哀悼 小澤征爾さん

小澤征爾さんが亡くなられましたね。
「僕らが死んだ人に対してできることといえば、少しでも長くその人のことを記憶しておくぐらいです。でもそれは口で言うほど簡単ではありません」 これは村上春樹著『女のいない男たち』にあった言葉です。

私はオーケストラ指揮者とリーダーシップについて小論をHOTERES誌に寄稿した時、世界中の指揮者のエピソードを漁りましたが、以下、私が記憶している小澤さんのエピソードのなかから三つだけ紹介します。

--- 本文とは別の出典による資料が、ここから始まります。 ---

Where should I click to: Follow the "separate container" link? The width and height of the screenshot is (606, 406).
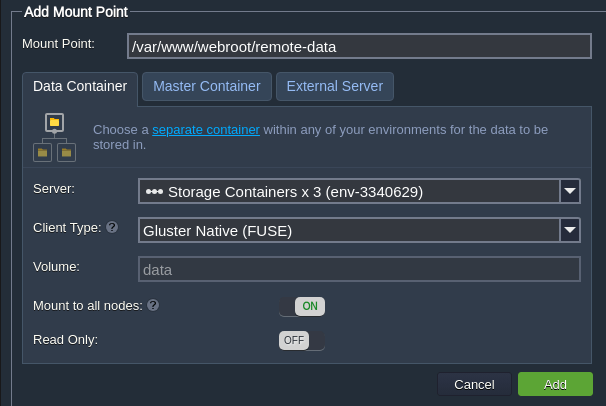(x=206, y=130)
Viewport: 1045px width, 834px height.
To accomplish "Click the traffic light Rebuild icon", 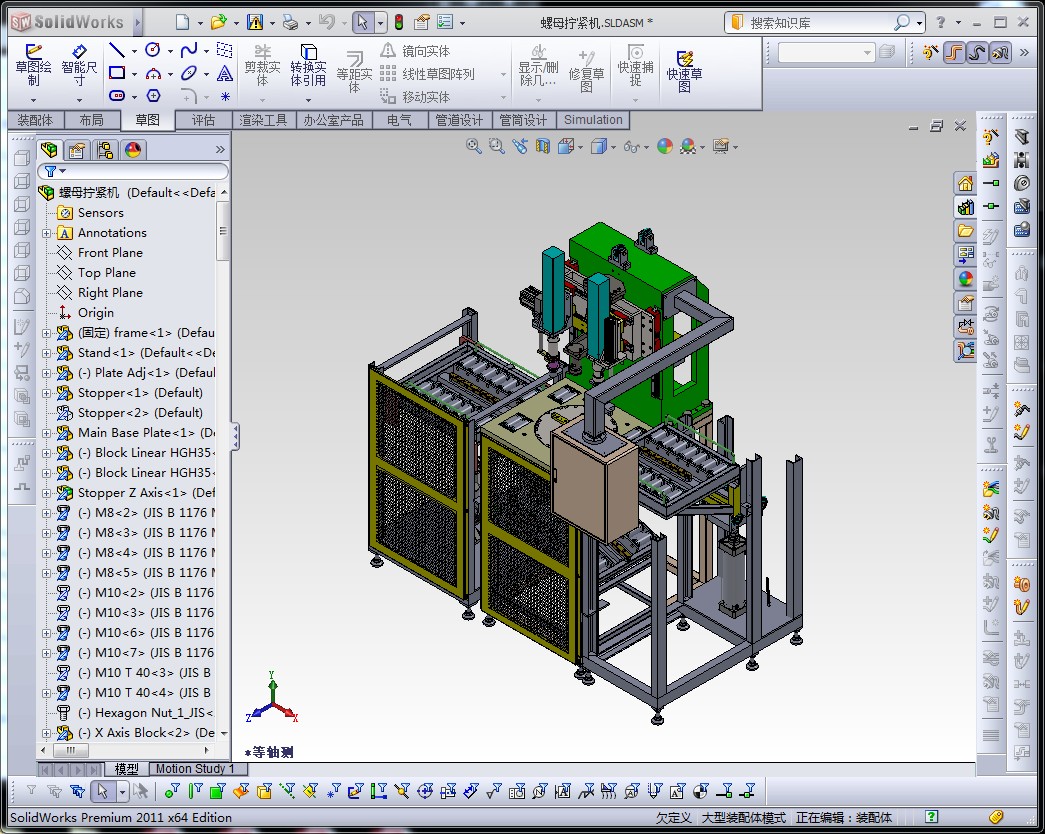I will point(398,22).
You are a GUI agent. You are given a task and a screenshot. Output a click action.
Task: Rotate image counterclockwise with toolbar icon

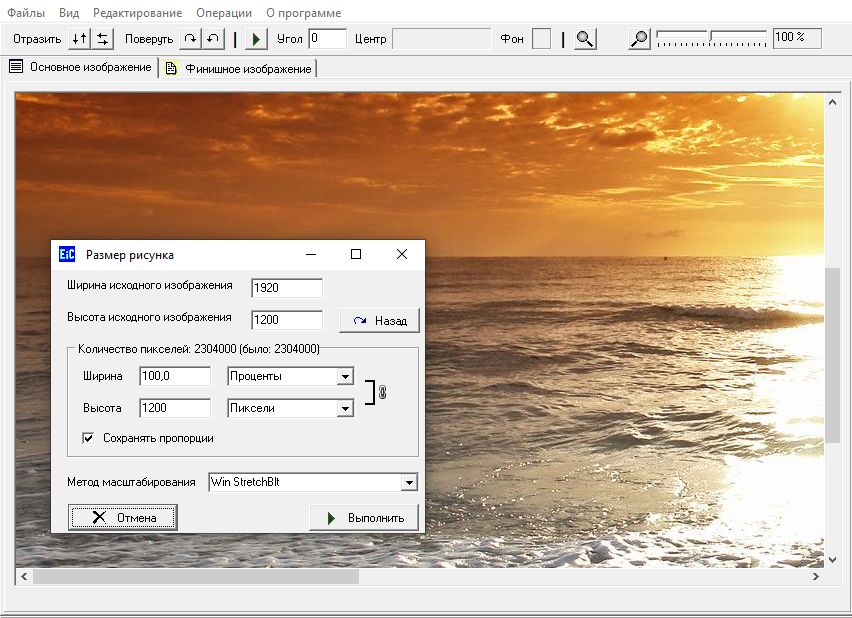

(1)小澤さんは弱冠24歳でブザンソン指揮者コンクールに優勝しても、どこのオーケストラからも指揮の依頼がなく、滞在していたパリを引き揚げようかと悩んでいました。そこで偶然知り合った作家 舟聖一 さんに帰国の予定を話したところ、以下のように励まされ、パリに留まる決意をしたそうです。
「私たち作家が書いたものは、誰かが翻訳してくれなければ外国の人々に分かってもらえない。その点、音楽は違う。とても素晴らしい仕事だ、うらやましい」

2.小澤さんは師のレナード・バーンスタインから以下のようなアドバイスを受け、以降はそれを座右の銘にしていました。
「お前は細かいところまで振りすぎる。だからみんなお前の方ばかり必死で見ている。大事なのは演奏家が自分のまわりの音にも耳を傾け、聴き合い、みんなで一緒に演奏しているということを教えてあげることだ」 そういえば、ある年のウイーンフィル・ニューイヤーコンサートで、指揮者カルロス・クライバーが演奏の途中でしばらく指揮をやめて、にこにこ笑いながら演奏を楽しんでいましたね。

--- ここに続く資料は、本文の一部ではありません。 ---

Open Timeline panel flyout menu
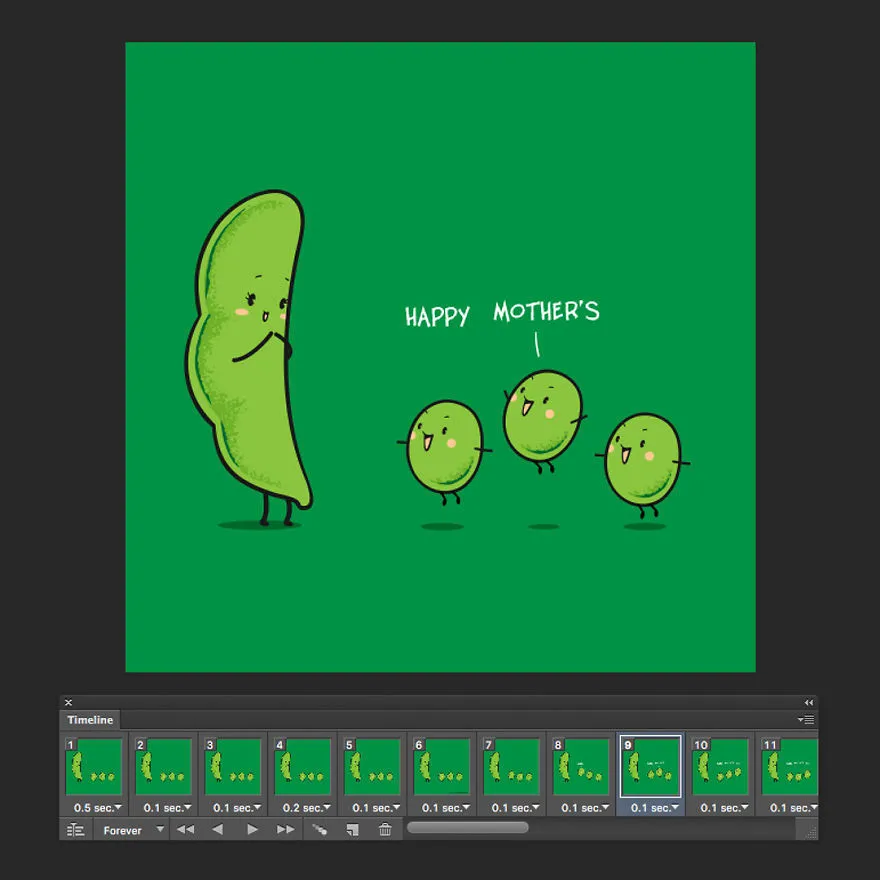This screenshot has height=880, width=880. (806, 719)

3.小澤さんは、外国にいても楽屋では日本の浴衣を着てくつろいでいたそうです。文字通りグローカル(グローバル + ローカル)ですね。

昨夜はNHK BSプレミアムシアターで、2016年セイジオザワ松本フェスティバルで小澤さんがベートーベン交響曲第7番を振っている映像が放映されました。私には第二楽章が、ベートーベンが天上から小澤さんを葬送しているかのように聴こえました。

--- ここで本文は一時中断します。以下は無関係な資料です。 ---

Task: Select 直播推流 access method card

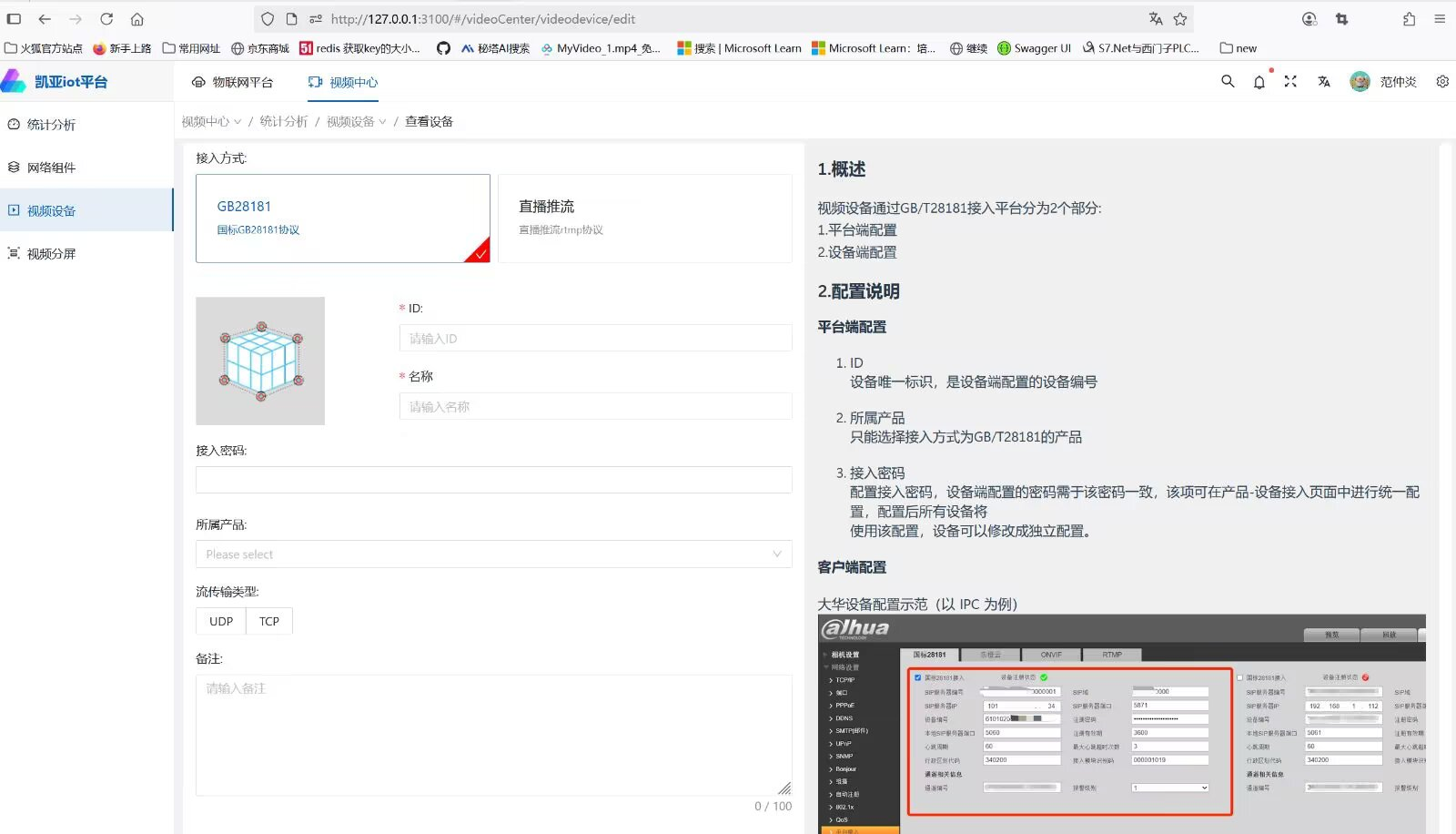Action: (644, 219)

なお蛇足ですが、パソコンでOZAWAとローマ字入力した時、最初に「小沢」という漢字が出てきました。実は私はマニラ駐在時(30代前半)に当時の副社長「 澤」雄次 さんの宛名を「沢」雄二と書いて何回か手紙を書きました。宛名の横に、赤鉛筆で大きく「澤」と殴り書きがしてあるのを数十年後に会社の書簡簿で偶然見つけ、「あれさえなければもっと出世していたかもしれない」と悔やんだものです。TOO LATE! 以来、「澤」という字には気をつけています。

蛇足をもう一つ。私の葬式ではベートーベン7番の第二楽章と、ヘンデルのサラバンドを流すように言ってあります。

小澤さんのご冥福をお祈り申し上げます。